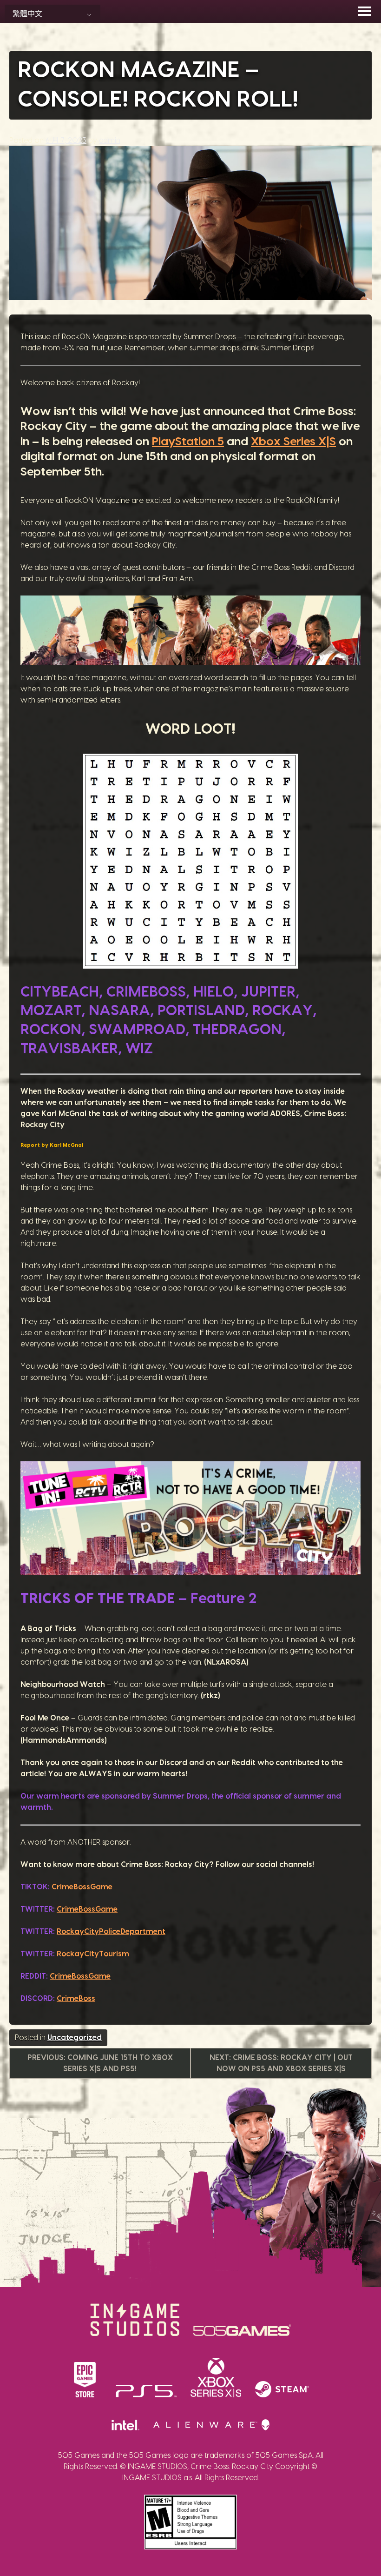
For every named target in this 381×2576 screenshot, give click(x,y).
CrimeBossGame (82, 1887)
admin (109, 140)
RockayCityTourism (93, 1954)
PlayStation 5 (188, 442)
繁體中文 (27, 14)
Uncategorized (74, 2037)
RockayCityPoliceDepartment (111, 1931)
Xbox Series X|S (293, 442)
- - - -
● **Try it**:
Quote only the lines from the one containing "PlayStation 5 (188, 442)" through the final line of the records, with both ends included.

● **Output for this exercise**:
PlayStation 5 (188, 442)
繁體中文 (27, 14)
Uncategorized (74, 2037)
RockayCityPoliceDepartment (111, 1931)
Xbox Series X|S (293, 442)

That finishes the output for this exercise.